Part 1
In this puzzle we are asked to find the length of a string after a custom decompression algorithm. The string has markers in the form of (aXb) which state the next a characters should be repeated b times.
We are only interested in the length, so we only keep track of the decompressed string. We iterate over the string from start to end and keep the current position in a variable. At each position we check via whether we are at the start of a marker. If not, we can increase the length by one and go a single position forward. If the next characters are a marker, we parse it and increase the length by a*b and skip over the marker and the repeated characters.
current_index = 0
length = 0
while current_index < len(line):
if m := re.match(r"^\((\d+)x(\d+)\)", line[current_index:]):
group_length = int(m.group(1))
group_repeats = int(m.group(2))
length += group_length * group_repeats
current_index += len(m.group(0)) + group_length
else:
length += 1
current_index += 1
return length
Part 2
In part 2, the decompressing algorithm got more complicated. If there are markers in repeated text, we should also interpret them as markers.

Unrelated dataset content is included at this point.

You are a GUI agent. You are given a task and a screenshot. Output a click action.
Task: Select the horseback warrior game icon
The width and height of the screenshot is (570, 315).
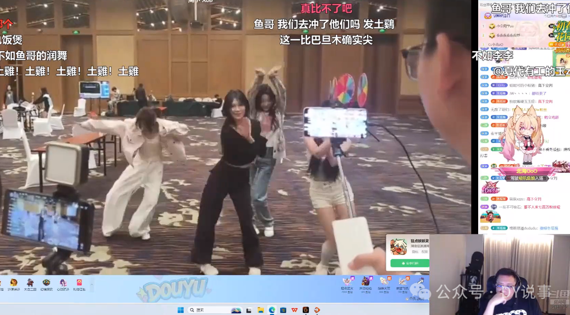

We can handle this recursive repetition when we find a marker. Instead of increasing the length by a, we recursively call our decompressing algorithm on the repeated characters. After they are decompressed, they return a length, which we then multiply with our repeats.
def part_2(line):
current_index = 0
length = 0
while current_index < len(line):
if m := re.match(r"^\((\d+)x(\d+)\)", line[current_index:]):
group_length = int(m.group(1))
group_repeats = int(m.group(2))
before_group_index = current_index + len(m.group(0))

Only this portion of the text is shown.